先月30日、日本銀行(中央銀行)は臨時の金融政策決定会合を開き、最近の円高を背景とした日本の通貨政策の方向性を検討した。会合終了後、日銀は追加金融緩和策を取ることを発表した。
これに先だって、米連邦準備制度理事会(FRB)はかつて、米国経済の成長ペースの鈍化を踏まえて、FRBは臨時の通貨緩和策を取り、経済成長を支えることを明らかにした。
実際、FRBの「ドル増札」は、円高の一つの原因となった。円高が進むと、今後は日銀が「円増札」を迫られた。相場は徐々に波及するもので、両国の中央銀行はついに競うように増札を行うようになった。
こうした状況を風刺して「必要とあらば、FRBはヘリコプターでウォール街に紙幣をまき散らすことが可能だ」と言った人がいる。だが紙幣は結局のところ紙幣に過ぎず、資産そのものではない。通貨政策の役割には限界があり、もしも両国の中央銀行が通貨政策の魔力を信じすぎれば、世界経済にとってはマイナスだ。
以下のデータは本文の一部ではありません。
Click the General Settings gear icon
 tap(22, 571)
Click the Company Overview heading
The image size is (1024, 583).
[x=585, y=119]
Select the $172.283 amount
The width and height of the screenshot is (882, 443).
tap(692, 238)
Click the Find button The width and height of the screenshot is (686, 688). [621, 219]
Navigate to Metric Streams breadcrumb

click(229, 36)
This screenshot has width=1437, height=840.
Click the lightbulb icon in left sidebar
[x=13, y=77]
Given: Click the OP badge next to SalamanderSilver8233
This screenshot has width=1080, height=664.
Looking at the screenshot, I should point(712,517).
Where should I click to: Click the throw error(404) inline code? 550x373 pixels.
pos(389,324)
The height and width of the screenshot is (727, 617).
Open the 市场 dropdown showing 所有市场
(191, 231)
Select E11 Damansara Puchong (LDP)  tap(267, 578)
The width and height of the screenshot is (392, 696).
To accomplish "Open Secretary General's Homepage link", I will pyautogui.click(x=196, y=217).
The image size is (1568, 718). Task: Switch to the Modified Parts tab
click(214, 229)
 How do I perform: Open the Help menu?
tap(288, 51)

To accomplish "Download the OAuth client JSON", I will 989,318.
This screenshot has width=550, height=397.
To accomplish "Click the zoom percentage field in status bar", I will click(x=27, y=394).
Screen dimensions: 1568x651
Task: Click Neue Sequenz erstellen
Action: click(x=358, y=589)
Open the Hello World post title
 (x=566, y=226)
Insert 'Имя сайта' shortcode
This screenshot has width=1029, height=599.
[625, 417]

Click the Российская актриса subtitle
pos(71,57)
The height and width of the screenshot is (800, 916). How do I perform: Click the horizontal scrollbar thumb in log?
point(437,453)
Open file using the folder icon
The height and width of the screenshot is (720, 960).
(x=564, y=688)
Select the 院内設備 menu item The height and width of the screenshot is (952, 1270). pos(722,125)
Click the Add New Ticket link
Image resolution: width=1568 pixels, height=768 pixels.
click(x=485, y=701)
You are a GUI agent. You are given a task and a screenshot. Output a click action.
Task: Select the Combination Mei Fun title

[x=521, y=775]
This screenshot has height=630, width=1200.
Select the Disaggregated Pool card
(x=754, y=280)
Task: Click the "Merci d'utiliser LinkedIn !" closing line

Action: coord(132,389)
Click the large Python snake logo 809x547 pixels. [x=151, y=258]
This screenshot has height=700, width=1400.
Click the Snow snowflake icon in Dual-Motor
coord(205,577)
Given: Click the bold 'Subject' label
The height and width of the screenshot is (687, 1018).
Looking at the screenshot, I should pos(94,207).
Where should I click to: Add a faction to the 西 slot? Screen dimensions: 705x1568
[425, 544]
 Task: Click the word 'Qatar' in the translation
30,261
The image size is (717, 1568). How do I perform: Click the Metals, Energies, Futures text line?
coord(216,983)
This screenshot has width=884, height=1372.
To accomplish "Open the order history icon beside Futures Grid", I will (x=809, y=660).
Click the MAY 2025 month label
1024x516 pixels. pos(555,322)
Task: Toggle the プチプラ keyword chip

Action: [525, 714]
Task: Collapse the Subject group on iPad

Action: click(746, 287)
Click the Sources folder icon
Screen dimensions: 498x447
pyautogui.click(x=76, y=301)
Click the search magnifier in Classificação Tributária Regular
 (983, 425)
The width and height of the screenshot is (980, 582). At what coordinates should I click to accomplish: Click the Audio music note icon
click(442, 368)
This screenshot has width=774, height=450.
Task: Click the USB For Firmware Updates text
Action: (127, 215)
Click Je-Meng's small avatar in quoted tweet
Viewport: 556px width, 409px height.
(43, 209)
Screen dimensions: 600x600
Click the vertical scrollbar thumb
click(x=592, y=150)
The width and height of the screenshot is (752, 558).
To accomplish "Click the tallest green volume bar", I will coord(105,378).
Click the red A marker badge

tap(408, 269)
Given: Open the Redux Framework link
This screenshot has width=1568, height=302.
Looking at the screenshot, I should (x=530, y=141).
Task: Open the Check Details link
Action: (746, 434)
注意すべきは、両国の中央銀行の基準金利が限りなくゼロに近づいていることで、中央銀行が直接資金を注入したり、金融機関の保有する証券を購入したり、金融機関が保有する証券を担保としてほぼ金利ゼロで資金を貸し付けたりといった、いわゆる追加の通貨緩和策は基本的には非常時の手段だということだ。